Os animais entram em cena e dividem o espaço da via com os veículos, sob a vigília dos apostadores. Ao todo, são 30 cavalos, entre eles os de carreira e os matungos que, diariamente, puxam carroças carregadas de resíduos recicláveis. Nem todos competem, apenas quando há apostador. As apostas variam de R$ 100 a R$ 5 mil. Churrasco, cerveja e o tradicional jogo do osso completam a diversão.

O número de corridas varia de acordo com a quantidade de apostas. A disputa ocorre sempre em duplas, no sentido bairro-Centro. A largada é dada pelo juiz, que fica próximo à Arena do Grêmio, dentro de um automóvel. É responsável por observar se a dupla saiu junto e não queimou a largada. Dali, partem acelerados dois cavalos, um em cada charrete.

A disputa se prolonga por 500 metros na direção do vão móvel do Guaíba.
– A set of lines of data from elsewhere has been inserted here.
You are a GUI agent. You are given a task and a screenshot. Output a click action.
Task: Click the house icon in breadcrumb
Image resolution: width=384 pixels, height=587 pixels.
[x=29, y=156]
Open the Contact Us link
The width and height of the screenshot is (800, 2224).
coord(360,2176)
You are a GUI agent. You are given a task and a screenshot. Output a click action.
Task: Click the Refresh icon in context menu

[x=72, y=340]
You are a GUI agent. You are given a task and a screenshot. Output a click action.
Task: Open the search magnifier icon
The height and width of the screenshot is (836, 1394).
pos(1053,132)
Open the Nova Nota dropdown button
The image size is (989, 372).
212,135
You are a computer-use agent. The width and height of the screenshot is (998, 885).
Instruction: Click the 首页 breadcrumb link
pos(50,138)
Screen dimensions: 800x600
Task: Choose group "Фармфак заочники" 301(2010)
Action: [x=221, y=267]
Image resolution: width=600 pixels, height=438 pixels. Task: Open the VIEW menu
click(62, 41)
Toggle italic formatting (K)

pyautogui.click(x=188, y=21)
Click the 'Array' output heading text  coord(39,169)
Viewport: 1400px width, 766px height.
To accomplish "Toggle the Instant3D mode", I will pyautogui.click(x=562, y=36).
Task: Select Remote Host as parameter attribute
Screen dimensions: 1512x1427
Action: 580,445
Quando um adversário se aproxima, o outro grita com o seu cavalo “vamos”, a fim de fazer o animal a correr mais rápido. O dinheiro que está em jogo é disputado de forma acirrada. No entanto, para apostar, não é necessário ter cavalo. “As pessoas escolhem o animal que acham que vai ganhar. O vencedor fica com todo o dinheiro investido”, explicou o competidor Paulo Roberto.

Ele é dono de um cavalo argentino de 1 ano e 10 meses, batizado de Agüero, em homenagem ao atacante vice-campeão da Copa do Mundo 2014. “Ele perde e ganha, mas o auge mesmo para competir é quando tiver 3 anos”, afirma. No local, é possível observar também a presença de caminhonetes e carros com valor muito superior ao de muitas casas da região. “Vem gente de fora também”, ressalta.